A priori nadie estaría dispuesto a admitir que favorecería a una persona bella por encima de otra con mejores cualidades o virtudes, como la inteligencia o la bondad. Otra cuestión es hasta qué punto, sea por nuestra herencia genética anclada a nuestros instintos más primarios, sea por estándares impuestos por la atmosfera cultural en la que respiramos, esa afirmación sea cierta o sea mera hipocresía. En su momento ya tratamos la cuestión acerca de qué consideramos bello o dónde podemos encontrar la belleza más allá de las apariencias. En nuestra sociedad las estadísticas son demoledoras a este respecto; una persona atractiva tiene mucho camino andado, sea para el éxito social, sea para el éxito laboral. Un político agraciado no es sinónimo de éxito, pero algo tiene ganado. Nos resulta más fácil confiar en una persona que consideramos atractiva, que en una que no, al menos hasta que tenemos cierto conocimiento y los instintos primarios son reconducidos por la razón, por la reflexión. Seguramente si nos preguntaran si creemos que existe un criterio de belleza universal, la mayoría respondería negativamente, afirmando su propia individualidad, e insistiría en ese lugar común de “para gusto colores”. Y tendrían parte de razón, lo que no obvia que más allá de nuestros gustos personales, todos seamos en cierta medida esclavos de una pasión por la belleza que trasciende nuestras decisiones conscientes, prejuicios profundamente anclados en lo biológico, en lo social y en lo cultural.

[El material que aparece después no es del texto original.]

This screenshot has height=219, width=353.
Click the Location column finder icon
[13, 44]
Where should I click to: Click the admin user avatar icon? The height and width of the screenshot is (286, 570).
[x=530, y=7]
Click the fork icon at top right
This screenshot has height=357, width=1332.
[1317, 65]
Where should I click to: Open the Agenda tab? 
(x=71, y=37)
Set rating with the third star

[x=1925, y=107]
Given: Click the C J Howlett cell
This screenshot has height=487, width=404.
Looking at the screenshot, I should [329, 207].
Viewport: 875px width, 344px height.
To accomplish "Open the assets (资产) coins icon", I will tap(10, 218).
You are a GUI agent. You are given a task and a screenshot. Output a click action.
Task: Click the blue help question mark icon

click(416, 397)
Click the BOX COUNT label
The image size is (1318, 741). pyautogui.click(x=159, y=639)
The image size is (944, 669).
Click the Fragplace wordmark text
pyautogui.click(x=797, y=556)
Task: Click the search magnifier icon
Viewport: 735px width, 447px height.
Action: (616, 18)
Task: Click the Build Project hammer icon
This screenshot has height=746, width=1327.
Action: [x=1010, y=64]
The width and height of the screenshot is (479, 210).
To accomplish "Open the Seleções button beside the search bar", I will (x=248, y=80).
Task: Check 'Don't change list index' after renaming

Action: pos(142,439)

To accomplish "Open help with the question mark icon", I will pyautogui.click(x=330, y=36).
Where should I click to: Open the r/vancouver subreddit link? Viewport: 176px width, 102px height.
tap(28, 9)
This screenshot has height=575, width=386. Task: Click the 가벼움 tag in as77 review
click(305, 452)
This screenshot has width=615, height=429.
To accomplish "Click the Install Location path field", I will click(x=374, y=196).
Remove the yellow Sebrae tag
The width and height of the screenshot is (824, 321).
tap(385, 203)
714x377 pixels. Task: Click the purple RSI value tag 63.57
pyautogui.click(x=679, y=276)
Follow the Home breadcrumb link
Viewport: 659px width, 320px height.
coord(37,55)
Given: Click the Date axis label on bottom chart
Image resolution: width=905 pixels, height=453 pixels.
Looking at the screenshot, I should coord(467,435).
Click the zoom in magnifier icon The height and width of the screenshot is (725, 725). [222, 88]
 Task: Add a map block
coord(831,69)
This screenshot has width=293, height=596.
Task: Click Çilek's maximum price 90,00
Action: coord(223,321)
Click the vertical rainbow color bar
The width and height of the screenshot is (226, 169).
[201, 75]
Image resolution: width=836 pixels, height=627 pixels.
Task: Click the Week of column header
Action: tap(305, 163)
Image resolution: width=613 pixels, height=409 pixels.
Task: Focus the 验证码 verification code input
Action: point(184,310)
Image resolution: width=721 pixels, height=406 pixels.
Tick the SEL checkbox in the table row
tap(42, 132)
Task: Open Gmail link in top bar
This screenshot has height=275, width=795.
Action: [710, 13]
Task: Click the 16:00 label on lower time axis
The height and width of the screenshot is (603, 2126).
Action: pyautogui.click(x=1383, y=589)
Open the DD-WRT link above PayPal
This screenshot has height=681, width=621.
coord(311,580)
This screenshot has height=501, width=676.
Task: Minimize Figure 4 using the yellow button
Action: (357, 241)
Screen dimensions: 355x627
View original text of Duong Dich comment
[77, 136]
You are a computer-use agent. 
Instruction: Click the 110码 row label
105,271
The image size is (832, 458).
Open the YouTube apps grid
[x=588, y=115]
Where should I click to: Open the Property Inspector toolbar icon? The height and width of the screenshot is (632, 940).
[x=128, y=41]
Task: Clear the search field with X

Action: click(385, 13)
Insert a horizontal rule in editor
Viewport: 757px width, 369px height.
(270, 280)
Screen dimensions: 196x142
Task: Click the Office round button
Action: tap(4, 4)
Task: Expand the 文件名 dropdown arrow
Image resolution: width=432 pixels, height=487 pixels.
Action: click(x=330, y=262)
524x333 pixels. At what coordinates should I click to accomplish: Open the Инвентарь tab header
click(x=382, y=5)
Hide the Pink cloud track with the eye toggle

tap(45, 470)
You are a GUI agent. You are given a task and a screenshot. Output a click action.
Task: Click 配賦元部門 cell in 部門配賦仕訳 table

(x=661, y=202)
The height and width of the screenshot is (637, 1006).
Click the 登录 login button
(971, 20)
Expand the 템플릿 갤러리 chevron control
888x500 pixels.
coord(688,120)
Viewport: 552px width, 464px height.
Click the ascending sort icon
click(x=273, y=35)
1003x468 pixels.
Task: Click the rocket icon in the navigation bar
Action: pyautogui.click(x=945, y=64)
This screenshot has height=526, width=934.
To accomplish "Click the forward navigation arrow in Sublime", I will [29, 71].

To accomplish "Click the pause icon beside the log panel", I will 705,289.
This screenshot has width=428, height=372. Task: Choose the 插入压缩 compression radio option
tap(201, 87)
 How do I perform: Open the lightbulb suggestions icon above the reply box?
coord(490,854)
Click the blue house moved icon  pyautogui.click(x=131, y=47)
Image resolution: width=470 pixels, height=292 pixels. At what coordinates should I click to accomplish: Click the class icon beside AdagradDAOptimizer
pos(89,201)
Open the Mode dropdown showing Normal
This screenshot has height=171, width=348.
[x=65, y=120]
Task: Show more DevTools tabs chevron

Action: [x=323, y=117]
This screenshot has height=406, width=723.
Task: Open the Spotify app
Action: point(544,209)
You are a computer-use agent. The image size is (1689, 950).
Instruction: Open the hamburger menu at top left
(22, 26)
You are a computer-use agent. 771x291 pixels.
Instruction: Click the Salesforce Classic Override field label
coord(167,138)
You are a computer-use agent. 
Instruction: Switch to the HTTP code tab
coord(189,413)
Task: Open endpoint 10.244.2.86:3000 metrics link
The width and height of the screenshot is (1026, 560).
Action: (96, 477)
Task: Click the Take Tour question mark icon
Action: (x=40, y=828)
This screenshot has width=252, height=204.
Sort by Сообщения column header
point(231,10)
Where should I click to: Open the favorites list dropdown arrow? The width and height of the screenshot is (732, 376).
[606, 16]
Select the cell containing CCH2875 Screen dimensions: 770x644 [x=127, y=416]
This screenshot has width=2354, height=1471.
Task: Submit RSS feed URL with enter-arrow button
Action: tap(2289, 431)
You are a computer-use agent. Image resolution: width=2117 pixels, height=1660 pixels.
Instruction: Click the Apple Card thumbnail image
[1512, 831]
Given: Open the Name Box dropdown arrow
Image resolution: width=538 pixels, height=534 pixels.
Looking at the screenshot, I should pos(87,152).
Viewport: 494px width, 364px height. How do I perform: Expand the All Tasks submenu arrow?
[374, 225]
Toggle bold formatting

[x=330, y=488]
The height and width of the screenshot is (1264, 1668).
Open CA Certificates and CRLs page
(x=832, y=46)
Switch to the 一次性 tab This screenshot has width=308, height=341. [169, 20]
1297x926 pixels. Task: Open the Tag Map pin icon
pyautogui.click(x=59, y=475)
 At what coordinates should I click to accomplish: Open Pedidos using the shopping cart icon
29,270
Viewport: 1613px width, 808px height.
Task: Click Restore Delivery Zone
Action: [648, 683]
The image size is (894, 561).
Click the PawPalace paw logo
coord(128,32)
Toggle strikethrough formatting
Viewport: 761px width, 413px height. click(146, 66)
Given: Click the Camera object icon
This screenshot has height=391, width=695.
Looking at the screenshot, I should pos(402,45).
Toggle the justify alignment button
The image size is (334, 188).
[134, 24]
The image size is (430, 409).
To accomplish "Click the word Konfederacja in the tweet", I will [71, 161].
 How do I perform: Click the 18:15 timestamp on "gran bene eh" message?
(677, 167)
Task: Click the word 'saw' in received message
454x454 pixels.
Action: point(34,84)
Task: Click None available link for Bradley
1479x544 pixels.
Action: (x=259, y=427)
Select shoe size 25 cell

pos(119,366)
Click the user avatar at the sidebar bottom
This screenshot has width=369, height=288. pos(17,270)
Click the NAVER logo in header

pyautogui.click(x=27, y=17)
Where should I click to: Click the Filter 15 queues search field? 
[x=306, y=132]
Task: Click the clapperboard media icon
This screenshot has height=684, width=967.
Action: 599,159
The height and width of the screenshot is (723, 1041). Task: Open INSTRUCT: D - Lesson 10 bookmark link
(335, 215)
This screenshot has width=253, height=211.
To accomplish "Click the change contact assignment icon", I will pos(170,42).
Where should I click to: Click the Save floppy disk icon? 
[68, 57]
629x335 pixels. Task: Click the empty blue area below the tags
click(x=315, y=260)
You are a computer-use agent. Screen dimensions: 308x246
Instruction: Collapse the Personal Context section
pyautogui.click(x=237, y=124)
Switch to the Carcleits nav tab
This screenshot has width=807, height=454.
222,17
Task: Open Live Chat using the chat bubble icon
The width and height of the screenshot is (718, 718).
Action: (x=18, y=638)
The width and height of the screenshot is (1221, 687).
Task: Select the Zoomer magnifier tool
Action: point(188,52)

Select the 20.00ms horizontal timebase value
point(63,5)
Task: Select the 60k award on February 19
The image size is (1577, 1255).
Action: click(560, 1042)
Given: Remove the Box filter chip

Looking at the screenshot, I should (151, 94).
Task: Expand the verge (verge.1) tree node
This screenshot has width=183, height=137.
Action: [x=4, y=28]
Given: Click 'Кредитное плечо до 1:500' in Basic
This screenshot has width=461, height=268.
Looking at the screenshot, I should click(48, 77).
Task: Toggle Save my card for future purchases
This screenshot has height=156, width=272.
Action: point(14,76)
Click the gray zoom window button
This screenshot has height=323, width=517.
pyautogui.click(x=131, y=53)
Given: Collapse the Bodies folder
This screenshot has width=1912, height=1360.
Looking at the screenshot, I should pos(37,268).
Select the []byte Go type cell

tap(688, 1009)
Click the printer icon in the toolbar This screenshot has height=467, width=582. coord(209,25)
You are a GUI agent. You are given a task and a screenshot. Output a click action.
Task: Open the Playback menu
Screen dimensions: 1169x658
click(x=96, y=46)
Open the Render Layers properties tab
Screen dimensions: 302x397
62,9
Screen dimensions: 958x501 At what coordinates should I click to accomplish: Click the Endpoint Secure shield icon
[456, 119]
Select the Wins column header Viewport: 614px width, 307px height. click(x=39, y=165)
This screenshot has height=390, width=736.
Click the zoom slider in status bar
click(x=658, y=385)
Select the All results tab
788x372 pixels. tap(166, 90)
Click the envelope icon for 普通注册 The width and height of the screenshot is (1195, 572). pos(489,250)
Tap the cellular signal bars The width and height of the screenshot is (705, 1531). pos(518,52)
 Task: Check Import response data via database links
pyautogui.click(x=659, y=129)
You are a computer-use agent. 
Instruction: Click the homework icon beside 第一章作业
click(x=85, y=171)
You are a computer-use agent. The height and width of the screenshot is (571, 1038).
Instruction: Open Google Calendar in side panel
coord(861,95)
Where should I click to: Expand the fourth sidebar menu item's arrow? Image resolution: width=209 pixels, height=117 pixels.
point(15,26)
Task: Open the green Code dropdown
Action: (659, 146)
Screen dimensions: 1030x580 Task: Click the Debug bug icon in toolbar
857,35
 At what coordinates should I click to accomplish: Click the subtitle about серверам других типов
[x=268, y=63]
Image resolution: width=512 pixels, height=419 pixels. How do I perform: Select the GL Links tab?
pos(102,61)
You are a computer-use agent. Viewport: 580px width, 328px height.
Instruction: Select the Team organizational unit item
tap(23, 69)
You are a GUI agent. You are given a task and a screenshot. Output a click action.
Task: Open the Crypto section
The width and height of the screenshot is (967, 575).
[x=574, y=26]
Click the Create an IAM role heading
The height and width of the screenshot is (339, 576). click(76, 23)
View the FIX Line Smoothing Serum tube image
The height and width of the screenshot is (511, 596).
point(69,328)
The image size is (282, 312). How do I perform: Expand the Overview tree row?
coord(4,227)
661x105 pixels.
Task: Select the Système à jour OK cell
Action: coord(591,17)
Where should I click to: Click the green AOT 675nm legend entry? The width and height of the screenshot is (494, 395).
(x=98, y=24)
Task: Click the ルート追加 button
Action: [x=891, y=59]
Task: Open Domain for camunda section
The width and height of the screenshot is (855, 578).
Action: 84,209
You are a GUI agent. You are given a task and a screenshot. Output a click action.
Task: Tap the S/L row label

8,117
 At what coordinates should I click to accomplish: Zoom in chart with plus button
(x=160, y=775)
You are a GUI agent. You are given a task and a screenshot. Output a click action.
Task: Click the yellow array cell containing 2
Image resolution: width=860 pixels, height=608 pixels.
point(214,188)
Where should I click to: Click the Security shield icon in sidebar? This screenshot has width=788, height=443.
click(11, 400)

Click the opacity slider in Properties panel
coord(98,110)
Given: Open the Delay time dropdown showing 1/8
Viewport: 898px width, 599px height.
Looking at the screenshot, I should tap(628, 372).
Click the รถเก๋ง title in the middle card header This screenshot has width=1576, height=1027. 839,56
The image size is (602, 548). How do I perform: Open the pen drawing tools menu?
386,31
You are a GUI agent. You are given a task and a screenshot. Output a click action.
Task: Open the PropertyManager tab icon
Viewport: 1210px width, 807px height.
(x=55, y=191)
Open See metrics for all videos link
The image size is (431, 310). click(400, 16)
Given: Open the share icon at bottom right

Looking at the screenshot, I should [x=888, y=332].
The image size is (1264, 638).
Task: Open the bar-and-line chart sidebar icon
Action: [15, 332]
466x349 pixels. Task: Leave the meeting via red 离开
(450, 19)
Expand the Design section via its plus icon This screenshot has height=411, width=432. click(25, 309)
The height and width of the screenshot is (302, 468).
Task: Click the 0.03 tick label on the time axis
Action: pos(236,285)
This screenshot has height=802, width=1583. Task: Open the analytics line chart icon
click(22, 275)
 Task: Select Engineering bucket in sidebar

La controversia entre lo biológico y lo cultural, entre genes y memes (genes culturales que nos condicionan), que componen ese sustrato subconsciente que guía nuestros instintos y decisiones, no termina de ponerse de acuerdo sobre cuál tiene prioridad

La controversia entre lo biológico y lo cultural, entre genes y memes (genes culturales que nos condicionan), que componen ese sustrato subconsciente que guía nuestros instintos y decisiones, no termina de ponerse de acuerdo sobre cuál tiene prioridad. Si preguntamos a un biólogo te dirá que la genética ha modulado nuestros gustos, y los cientos de miles de años de evolución están tan profundamente anclados en nuestra psique, que sus gurús, las hormonas y feromonas, nos indican qué persona nos resulta atractiva y provoca que nuestras defensas bajen. Otros estudios admiten el componente biológico en nuestros estándares de belleza, pero dudan de su preeminencia, afirman que los miles de años de influencia cultural, de desarrollo de nuestras sociedades, influyen más. Cada cultura delimita unas características propias sobre qué consideramos bello. Factores como la personalidad, el carácter o la seguridad que esa persona nos ofrece también resultan determinantes, al igual que virtudes como la confianza que despierta en nosotros, la atracción que produzca su inteligencia, u otras características   que igualmente inundan nuestras feromonas. En nuestro cerebro se ancla igualmente a lo genético la herencia cultural, que en los diferentes estratos de nuestro horizonte social (familia, estudios, trabajo, sociedad, ideología o religión) nos enseñan a apreciar un estándar de belleza sobre otros. El hecho indiscutible es que los dos ámbitos, en un precario equilibrio, condicionan la pasión por la belleza que marca nuestra psique, nuestro comportamiento, más de lo que admitimos.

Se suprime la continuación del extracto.